Requirement:
In the data below, the answer is the run of lines from the line containing "ESTIMER (784, 47)" through the line containing "Sedi e Contatti (1163, 66)", both included; print it exactly and nothing else.

Input data:

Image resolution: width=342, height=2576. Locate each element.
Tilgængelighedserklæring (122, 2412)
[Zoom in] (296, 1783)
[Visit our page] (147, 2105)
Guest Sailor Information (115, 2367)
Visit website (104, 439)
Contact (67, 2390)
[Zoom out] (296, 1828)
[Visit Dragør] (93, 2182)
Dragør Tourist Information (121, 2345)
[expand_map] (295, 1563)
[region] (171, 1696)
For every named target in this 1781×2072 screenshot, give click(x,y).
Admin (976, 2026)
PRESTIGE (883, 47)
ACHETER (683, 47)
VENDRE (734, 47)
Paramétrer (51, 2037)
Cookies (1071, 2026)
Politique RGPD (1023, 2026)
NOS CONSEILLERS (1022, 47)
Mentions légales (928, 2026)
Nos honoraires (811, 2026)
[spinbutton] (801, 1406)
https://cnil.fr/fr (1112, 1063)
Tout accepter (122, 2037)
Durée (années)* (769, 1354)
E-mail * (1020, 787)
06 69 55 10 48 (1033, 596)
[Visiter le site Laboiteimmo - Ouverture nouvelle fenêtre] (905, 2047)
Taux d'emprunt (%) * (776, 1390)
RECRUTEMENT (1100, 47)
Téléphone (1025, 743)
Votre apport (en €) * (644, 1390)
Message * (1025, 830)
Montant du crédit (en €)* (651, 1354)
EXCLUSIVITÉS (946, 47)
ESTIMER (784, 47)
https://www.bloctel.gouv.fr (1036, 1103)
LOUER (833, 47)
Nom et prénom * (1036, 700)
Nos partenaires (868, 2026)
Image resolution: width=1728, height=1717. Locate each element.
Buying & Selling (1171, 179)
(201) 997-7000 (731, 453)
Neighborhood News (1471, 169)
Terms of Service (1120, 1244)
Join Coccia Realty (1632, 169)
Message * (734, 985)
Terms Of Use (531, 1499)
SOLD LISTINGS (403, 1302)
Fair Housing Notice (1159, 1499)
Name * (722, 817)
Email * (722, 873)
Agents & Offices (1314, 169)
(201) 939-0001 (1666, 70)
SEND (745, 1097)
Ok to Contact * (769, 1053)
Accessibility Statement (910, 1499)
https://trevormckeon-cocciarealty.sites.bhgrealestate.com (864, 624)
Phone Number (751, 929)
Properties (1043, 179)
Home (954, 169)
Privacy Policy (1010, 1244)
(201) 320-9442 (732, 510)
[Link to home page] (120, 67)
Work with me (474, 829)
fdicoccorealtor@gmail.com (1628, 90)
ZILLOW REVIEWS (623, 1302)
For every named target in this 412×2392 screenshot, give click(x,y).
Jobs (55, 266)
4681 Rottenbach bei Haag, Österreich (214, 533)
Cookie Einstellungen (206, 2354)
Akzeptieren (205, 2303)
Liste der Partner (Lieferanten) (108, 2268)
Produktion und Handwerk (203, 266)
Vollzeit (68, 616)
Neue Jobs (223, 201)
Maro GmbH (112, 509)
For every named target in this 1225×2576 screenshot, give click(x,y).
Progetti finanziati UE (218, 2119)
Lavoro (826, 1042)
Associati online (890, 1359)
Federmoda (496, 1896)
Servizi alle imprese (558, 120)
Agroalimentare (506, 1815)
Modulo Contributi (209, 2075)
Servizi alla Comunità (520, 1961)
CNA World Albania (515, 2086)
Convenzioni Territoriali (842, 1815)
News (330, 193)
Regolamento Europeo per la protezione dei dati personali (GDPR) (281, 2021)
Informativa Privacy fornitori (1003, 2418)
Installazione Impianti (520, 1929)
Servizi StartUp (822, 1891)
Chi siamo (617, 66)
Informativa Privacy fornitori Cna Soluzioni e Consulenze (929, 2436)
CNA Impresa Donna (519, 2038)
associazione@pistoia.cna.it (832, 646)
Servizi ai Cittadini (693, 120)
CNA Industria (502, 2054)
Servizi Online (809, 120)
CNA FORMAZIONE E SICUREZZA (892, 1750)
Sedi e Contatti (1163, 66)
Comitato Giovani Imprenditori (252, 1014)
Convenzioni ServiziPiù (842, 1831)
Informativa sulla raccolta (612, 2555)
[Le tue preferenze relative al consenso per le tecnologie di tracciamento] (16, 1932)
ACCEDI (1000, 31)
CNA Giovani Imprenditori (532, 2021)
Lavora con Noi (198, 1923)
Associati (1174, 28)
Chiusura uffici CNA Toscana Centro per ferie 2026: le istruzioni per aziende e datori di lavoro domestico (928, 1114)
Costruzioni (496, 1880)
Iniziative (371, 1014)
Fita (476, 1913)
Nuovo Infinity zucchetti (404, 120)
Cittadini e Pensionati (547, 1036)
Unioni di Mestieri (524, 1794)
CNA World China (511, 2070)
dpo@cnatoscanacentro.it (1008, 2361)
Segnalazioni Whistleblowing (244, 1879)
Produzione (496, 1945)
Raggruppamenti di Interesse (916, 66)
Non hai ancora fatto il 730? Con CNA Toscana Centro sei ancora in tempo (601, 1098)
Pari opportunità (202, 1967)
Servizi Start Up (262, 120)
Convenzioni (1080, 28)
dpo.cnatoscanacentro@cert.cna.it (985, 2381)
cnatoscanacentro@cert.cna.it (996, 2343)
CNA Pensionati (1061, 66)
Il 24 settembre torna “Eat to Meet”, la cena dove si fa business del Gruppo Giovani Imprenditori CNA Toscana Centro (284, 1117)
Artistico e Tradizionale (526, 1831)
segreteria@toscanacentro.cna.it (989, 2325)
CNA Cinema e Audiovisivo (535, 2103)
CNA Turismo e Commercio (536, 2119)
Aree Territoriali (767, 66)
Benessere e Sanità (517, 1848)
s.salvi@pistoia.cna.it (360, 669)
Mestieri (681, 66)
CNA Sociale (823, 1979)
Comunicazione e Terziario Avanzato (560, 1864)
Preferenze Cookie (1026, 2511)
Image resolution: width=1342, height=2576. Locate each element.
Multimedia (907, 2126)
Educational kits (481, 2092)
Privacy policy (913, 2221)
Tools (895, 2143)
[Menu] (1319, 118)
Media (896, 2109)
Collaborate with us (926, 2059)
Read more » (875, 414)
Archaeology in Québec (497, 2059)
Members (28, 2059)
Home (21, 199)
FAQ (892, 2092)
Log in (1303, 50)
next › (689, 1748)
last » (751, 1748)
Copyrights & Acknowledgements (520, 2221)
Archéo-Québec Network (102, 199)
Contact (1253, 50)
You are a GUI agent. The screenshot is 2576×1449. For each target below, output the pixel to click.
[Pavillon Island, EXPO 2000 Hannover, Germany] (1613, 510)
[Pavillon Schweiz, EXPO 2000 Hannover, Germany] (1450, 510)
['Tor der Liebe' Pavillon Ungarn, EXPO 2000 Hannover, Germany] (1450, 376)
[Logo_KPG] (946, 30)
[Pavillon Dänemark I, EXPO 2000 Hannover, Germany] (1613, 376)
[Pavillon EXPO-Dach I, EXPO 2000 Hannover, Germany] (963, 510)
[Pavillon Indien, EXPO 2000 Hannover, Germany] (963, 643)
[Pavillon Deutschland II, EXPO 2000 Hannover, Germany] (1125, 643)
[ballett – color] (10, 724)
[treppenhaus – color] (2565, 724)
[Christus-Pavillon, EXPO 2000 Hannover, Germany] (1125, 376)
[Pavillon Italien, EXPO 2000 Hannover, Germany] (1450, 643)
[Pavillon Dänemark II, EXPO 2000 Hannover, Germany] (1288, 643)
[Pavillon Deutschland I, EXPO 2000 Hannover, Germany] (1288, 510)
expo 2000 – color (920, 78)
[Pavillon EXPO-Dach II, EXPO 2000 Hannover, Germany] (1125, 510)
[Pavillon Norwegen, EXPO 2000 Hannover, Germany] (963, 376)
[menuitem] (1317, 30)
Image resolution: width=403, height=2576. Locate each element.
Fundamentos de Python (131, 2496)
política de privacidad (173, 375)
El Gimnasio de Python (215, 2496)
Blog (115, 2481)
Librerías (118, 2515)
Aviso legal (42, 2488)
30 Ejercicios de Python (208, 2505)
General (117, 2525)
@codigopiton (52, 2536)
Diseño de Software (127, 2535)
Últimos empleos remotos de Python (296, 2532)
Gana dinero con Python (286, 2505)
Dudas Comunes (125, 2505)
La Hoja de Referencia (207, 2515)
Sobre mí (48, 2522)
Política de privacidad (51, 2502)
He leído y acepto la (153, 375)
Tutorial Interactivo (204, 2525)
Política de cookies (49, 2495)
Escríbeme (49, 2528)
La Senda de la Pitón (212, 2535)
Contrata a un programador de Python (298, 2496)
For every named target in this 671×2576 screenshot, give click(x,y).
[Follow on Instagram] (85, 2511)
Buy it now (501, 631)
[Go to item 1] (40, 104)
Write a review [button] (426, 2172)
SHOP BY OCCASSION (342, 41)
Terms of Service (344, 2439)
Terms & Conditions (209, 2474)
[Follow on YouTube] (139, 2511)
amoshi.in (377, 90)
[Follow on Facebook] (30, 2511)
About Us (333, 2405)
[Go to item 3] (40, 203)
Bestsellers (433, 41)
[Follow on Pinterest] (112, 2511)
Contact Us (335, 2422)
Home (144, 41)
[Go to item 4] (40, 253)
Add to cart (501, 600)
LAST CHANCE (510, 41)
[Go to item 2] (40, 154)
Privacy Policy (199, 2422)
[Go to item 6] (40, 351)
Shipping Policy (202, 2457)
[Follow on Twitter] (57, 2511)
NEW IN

Exercise response:
ESTIMER (784, 47)
https://www.bloctel.gouv.fr (1036, 1103)
LOUER (833, 47)
Nom et prénom * (1036, 700)
Nos partenaires (868, 2026)
Image resolution: width=1728, height=1717. Locate each element.
Buying & Selling (1171, 179)
(201) 997-7000 (731, 453)
Neighborhood News (1471, 169)
Terms of Service (1120, 1244)
Join Coccia Realty (1632, 169)
Message * (734, 985)
Terms Of Use (531, 1499)
SOLD LISTINGS (403, 1302)
Fair Housing Notice (1159, 1499)
Name * (722, 817)
Email * (722, 873)
Agents & Offices (1314, 169)
(201) 939-0001 (1666, 70)
SEND (745, 1097)
Ok to Contact * (769, 1053)
Accessibility Statement (910, 1499)
https://trevormckeon-cocciarealty.sites.bhgrealestate.com (864, 624)
Phone Number (751, 929)
Properties (1043, 179)
Home (954, 169)
Privacy Policy (1010, 1244)
(201) 320-9442 (732, 510)
[Link to home page] (120, 67)
Work with me (474, 829)
fdicoccorealtor@gmail.com (1628, 90)
ZILLOW REVIEWS (623, 1302)
For every named target in this 412×2392 screenshot, give click(x,y).
Jobs (55, 266)
4681 Rottenbach bei Haag, Österreich (214, 533)
Cookie Einstellungen (206, 2354)
Akzeptieren (205, 2303)
Liste der Partner (Lieferanten) (108, 2268)
Produktion und Handwerk (203, 266)
Vollzeit (68, 616)
Neue Jobs (223, 201)
Maro GmbH (112, 509)
For every named target in this 1225×2576 screenshot, give click(x,y).
Progetti finanziati UE (218, 2119)
Lavoro (826, 1042)
Associati online (890, 1359)
Federmoda (496, 1896)
Servizi alle imprese (558, 120)
Agroalimentare (506, 1815)
Modulo Contributi (209, 2075)
Servizi alla Comunità (520, 1961)
CNA World Albania (515, 2086)
Convenzioni Territoriali (842, 1815)
News (330, 193)
Regolamento Europeo per la protezione dei dati personali (GDPR) (281, 2021)
Informativa Privacy fornitori (1003, 2418)
Installazione Impianti (520, 1929)
Servizi StartUp (822, 1891)
Chi siamo (617, 66)
Informativa Privacy fornitori Cna Soluzioni e Consulenze (929, 2436)
CNA Impresa Donna (519, 2038)
associazione@pistoia.cna.it (832, 646)
Servizi ai Cittadini (693, 120)
CNA Industria (502, 2054)
Servizi Online (809, 120)
CNA FORMAZIONE E SICUREZZA (892, 1750)
Sedi e Contatti (1163, 66)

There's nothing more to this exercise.